Rewrite every line of the items below, keeping their text as it is, but scale each coordinate in the answers by 2.6 and round it to a whole number, with halves rounded up. Leave the pictures out of your answer.

[Items from a data source]
------------------------
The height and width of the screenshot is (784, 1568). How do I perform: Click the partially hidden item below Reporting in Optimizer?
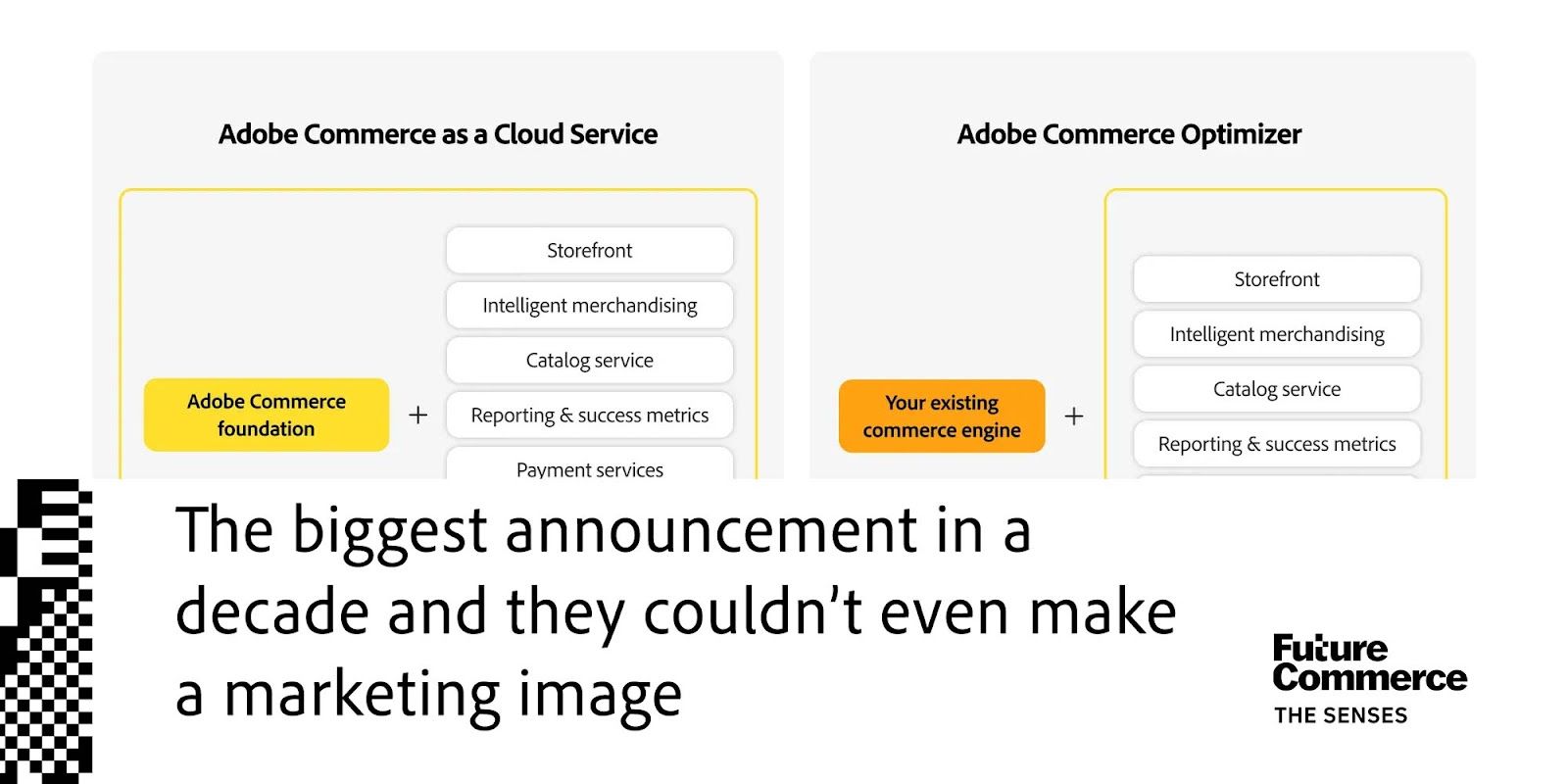tap(1277, 477)
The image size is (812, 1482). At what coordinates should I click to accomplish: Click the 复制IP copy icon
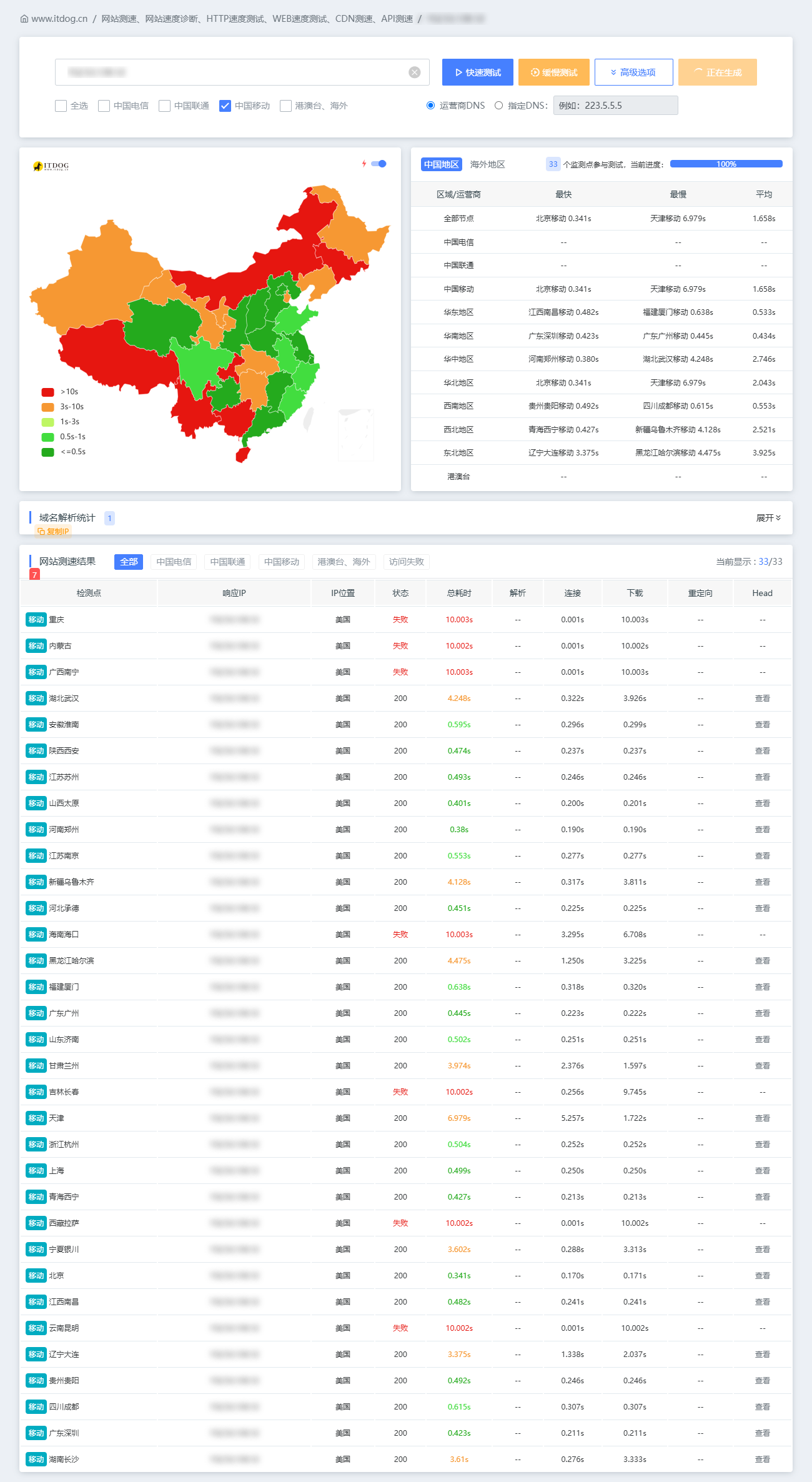[41, 532]
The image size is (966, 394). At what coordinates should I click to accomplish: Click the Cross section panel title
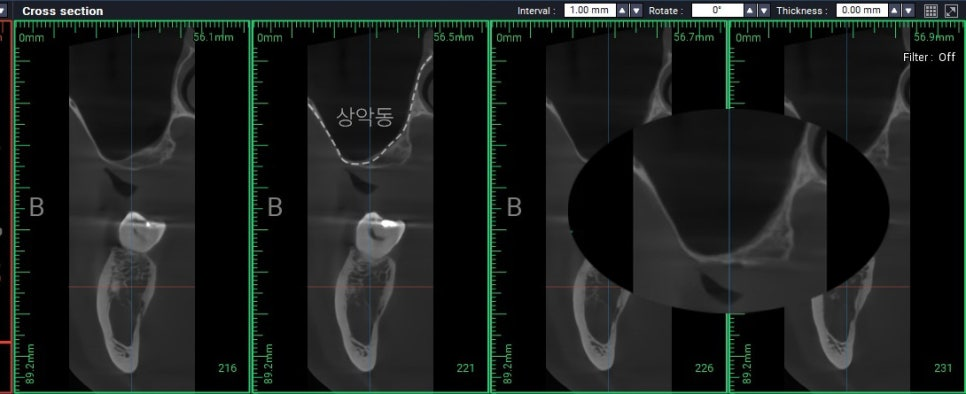(x=63, y=11)
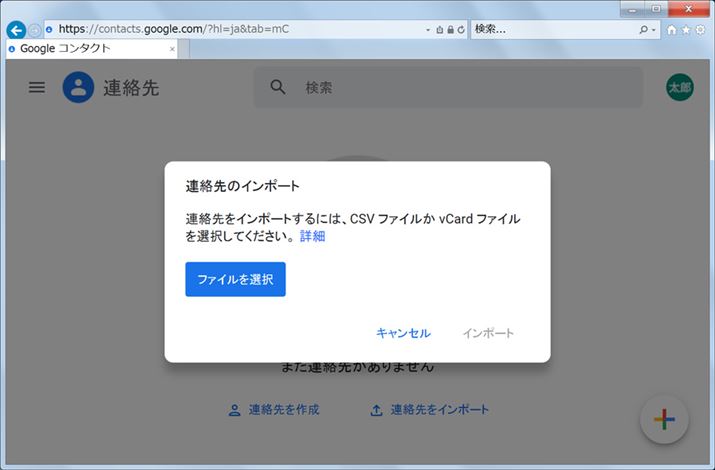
------------------------
=== THE RESPONSE ===
The height and width of the screenshot is (784, 1568). How do I perform: Click the partially hidden item below Reporting in Optimizer?
tap(3320, 1240)
The image size is (812, 1482). At what coordinates should I click to accomplish: Click the 复制IP copy icon
[107, 1383]
The image size is (966, 394). At what coordinates should I click to accomplish: Click the Cross section panel title
(x=164, y=29)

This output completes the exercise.